■ **What you have to do**: Each line from the one containing "Click the 205" through the end of the entries below must be output exactly; no other line belongs.

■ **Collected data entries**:
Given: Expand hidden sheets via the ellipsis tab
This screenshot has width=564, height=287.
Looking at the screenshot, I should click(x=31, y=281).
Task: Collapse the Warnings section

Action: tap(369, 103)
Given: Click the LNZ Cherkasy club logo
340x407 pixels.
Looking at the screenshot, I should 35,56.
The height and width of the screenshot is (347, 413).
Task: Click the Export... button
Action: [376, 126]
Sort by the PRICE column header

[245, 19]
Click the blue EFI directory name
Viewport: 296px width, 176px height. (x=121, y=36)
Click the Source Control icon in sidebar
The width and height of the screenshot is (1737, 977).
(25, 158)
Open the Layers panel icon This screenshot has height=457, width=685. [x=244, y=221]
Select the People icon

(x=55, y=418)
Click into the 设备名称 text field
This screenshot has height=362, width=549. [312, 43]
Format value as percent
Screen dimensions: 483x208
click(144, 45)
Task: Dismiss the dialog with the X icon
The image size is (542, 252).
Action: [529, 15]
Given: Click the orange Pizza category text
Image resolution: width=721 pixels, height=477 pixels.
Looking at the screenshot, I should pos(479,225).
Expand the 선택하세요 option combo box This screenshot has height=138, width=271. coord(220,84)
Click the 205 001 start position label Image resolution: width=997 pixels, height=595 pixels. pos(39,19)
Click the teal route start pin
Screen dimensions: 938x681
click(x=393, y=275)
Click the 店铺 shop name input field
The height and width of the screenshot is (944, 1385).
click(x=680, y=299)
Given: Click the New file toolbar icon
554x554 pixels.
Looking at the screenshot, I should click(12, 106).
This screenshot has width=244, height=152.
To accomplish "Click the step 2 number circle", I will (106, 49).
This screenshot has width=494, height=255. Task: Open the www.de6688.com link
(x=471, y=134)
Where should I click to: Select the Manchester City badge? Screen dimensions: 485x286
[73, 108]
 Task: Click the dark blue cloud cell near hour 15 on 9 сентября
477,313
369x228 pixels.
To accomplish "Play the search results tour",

■ **Reply to the exercise**:
Click the 205 001 start position label Image resolution: width=997 pixels, height=595 pixels. pos(39,19)
Click the teal route start pin
Screen dimensions: 938x681
click(x=393, y=275)
Click the 店铺 shop name input field
The height and width of the screenshot is (944, 1385).
click(x=680, y=299)
Given: Click the New file toolbar icon
554x554 pixels.
Looking at the screenshot, I should click(12, 106).
This screenshot has width=244, height=152.
To accomplish "Click the step 2 number circle", I will (106, 49).
This screenshot has width=494, height=255. Task: Open the www.de6688.com link
(x=471, y=134)
Where should I click to: Select the Manchester City badge? Screen dimensions: 485x286
[73, 108]
 Task: Click the dark blue cloud cell near hour 15 on 9 сентября
477,313
369x228 pixels.
To accomplish "Play the search results tour",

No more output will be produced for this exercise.